### EXERCISE
All of the lines below should be printed again exactly as they are.
# # # #
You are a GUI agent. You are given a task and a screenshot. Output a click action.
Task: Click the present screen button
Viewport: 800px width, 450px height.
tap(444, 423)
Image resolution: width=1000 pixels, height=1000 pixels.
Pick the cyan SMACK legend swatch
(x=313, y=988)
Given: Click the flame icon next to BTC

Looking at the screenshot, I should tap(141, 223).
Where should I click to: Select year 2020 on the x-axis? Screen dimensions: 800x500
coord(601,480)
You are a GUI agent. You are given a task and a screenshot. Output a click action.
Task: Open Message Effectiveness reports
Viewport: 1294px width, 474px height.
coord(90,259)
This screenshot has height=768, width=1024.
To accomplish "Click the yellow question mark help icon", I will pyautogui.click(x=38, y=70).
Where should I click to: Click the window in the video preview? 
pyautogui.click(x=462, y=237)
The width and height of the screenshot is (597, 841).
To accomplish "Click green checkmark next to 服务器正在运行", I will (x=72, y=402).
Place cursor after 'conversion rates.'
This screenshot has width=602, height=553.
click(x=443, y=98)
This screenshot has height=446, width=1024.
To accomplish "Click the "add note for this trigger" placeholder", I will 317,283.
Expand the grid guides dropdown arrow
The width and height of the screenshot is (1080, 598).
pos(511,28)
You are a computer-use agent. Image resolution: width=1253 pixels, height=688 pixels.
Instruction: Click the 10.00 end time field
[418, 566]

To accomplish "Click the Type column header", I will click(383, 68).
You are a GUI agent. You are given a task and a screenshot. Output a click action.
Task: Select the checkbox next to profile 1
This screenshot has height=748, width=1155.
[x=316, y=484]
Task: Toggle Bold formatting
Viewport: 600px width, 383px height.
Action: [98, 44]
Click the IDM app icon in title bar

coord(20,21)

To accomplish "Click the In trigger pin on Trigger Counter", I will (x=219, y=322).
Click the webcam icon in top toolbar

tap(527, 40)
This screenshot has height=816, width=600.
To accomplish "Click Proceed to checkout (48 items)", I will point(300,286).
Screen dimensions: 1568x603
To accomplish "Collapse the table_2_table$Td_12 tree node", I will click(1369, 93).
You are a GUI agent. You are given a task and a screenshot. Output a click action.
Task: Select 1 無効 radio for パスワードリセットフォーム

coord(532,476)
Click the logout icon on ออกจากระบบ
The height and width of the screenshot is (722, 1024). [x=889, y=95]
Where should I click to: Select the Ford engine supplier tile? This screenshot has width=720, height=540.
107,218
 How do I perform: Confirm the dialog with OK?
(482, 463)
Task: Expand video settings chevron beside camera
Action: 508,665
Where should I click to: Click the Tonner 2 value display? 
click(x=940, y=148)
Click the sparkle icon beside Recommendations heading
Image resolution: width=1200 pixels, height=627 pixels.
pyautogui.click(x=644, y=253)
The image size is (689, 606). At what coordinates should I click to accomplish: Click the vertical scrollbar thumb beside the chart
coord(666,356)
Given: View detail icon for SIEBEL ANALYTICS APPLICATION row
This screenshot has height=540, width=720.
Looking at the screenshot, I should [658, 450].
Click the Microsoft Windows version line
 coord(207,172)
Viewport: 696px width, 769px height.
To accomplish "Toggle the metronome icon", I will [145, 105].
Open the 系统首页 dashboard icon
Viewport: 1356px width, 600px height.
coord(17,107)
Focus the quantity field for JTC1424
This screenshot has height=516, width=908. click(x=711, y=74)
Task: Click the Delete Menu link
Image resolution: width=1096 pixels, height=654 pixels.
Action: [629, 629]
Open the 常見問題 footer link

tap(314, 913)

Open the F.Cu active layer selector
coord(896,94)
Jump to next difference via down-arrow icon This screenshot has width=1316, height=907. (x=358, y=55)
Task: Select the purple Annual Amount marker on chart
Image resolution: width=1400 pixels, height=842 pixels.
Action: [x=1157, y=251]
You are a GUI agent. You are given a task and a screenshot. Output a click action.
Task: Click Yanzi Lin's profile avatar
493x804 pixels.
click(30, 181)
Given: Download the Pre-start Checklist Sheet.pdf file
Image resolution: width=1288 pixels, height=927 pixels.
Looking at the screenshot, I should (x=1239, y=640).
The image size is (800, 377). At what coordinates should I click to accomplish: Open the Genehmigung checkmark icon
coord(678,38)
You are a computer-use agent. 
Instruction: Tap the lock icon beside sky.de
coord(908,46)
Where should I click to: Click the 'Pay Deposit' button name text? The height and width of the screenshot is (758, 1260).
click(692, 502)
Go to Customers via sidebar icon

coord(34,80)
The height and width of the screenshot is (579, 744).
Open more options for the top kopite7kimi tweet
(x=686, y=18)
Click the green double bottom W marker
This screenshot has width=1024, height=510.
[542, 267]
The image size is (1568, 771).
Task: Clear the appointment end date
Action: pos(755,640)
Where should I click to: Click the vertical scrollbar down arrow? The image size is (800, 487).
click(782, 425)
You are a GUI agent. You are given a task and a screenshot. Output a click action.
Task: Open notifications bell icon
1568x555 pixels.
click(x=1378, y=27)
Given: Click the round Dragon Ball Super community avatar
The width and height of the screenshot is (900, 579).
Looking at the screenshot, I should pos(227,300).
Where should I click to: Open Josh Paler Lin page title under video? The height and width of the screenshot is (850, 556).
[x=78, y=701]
# # # #
### YOUR RESPONSE
You are a GUI agent. You are given a task and a screenshot. Output a click action.
Task: Click the present screen button
Viewport: 800px width, 450px height.
tap(444, 423)
Image resolution: width=1000 pixels, height=1000 pixels.
Pick the cyan SMACK legend swatch
(x=313, y=988)
Given: Click the flame icon next to BTC

Looking at the screenshot, I should tap(141, 223).
Where should I click to: Select year 2020 on the x-axis? Screen dimensions: 800x500
coord(601,480)
You are a GUI agent. You are given a task and a screenshot. Output a click action.
Task: Open Message Effectiveness reports
Viewport: 1294px width, 474px height.
coord(90,259)
This screenshot has height=768, width=1024.
To accomplish "Click the yellow question mark help icon", I will pyautogui.click(x=38, y=70).
Where should I click to: Click the window in the video preview? 
pyautogui.click(x=462, y=237)
The width and height of the screenshot is (597, 841).
To accomplish "Click green checkmark next to 服务器正在运行", I will (x=72, y=402).
Place cursor after 'conversion rates.'
This screenshot has width=602, height=553.
click(x=443, y=98)
This screenshot has height=446, width=1024.
To accomplish "Click the "add note for this trigger" placeholder", I will 317,283.
Expand the grid guides dropdown arrow
The width and height of the screenshot is (1080, 598).
pos(511,28)
You are a computer-use agent. Image resolution: width=1253 pixels, height=688 pixels.
Instruction: Click the 10.00 end time field
[418, 566]

To accomplish "Click the Type column header", I will click(383, 68).
You are a GUI agent. You are given a task and a screenshot. Output a click action.
Task: Select the checkbox next to profile 1
This screenshot has height=748, width=1155.
[x=316, y=484]
Task: Toggle Bold formatting
Viewport: 600px width, 383px height.
Action: [98, 44]
Click the IDM app icon in title bar

coord(20,21)

To accomplish "Click the In trigger pin on Trigger Counter", I will (x=219, y=322).
Click the webcam icon in top toolbar

tap(527, 40)
This screenshot has height=816, width=600.
To accomplish "Click Proceed to checkout (48 items)", I will point(300,286).
Screen dimensions: 1568x603
To accomplish "Collapse the table_2_table$Td_12 tree node", I will click(1369, 93).
You are a GUI agent. You are given a task and a screenshot. Output a click action.
Task: Select 1 無効 radio for パスワードリセットフォーム

coord(532,476)
Click the logout icon on ออกจากระบบ
The height and width of the screenshot is (722, 1024). [x=889, y=95]
Where should I click to: Select the Ford engine supplier tile? This screenshot has width=720, height=540.
107,218
 How do I perform: Confirm the dialog with OK?
(482, 463)
Task: Expand video settings chevron beside camera
Action: 508,665
Where should I click to: Click the Tonner 2 value display? 
click(x=940, y=148)
Click the sparkle icon beside Recommendations heading
Image resolution: width=1200 pixels, height=627 pixels.
pyautogui.click(x=644, y=253)
The image size is (689, 606). At what coordinates should I click to accomplish: Click the vertical scrollbar thumb beside the chart
coord(666,356)
Given: View detail icon for SIEBEL ANALYTICS APPLICATION row
This screenshot has height=540, width=720.
Looking at the screenshot, I should [658, 450].
Click the Microsoft Windows version line
 coord(207,172)
Viewport: 696px width, 769px height.
To accomplish "Toggle the metronome icon", I will [145, 105].
Open the 系统首页 dashboard icon
Viewport: 1356px width, 600px height.
coord(17,107)
Focus the quantity field for JTC1424
This screenshot has height=516, width=908. click(x=711, y=74)
Task: Click the Delete Menu link
Image resolution: width=1096 pixels, height=654 pixels.
Action: [629, 629]
Open the 常見問題 footer link

tap(314, 913)

Open the F.Cu active layer selector
coord(896,94)
Jump to next difference via down-arrow icon This screenshot has width=1316, height=907. (x=358, y=55)
Task: Select the purple Annual Amount marker on chart
Image resolution: width=1400 pixels, height=842 pixels.
Action: [x=1157, y=251]
You are a GUI agent. You are given a task and a screenshot. Output a click action.
Task: Click Yanzi Lin's profile avatar
493x804 pixels.
click(30, 181)
Given: Download the Pre-start Checklist Sheet.pdf file
Image resolution: width=1288 pixels, height=927 pixels.
Looking at the screenshot, I should (x=1239, y=640).
The image size is (800, 377). At what coordinates should I click to accomplish: Open the Genehmigung checkmark icon
coord(678,38)
You are a computer-use agent. 
Instruction: Tap the lock icon beside sky.de
coord(908,46)
Where should I click to: Click the 'Pay Deposit' button name text? The height and width of the screenshot is (758, 1260).
click(692, 502)
Go to Customers via sidebar icon

coord(34,80)
The height and width of the screenshot is (579, 744).
Open more options for the top kopite7kimi tweet
(x=686, y=18)
Click the green double bottom W marker
This screenshot has width=1024, height=510.
[542, 267]
The image size is (1568, 771).
Task: Clear the appointment end date
Action: pos(755,640)
Where should I click to: Click the vertical scrollbar down arrow? The image size is (800, 487).
click(782, 425)
You are a GUI agent. You are given a task and a screenshot. Output a click action.
Task: Open notifications bell icon
1568x555 pixels.
click(x=1378, y=27)
Given: Click the round Dragon Ball Super community avatar
The width and height of the screenshot is (900, 579).
Looking at the screenshot, I should pos(227,300).
Where should I click to: Open Josh Paler Lin page title under video? The height and width of the screenshot is (850, 556).
[x=78, y=701]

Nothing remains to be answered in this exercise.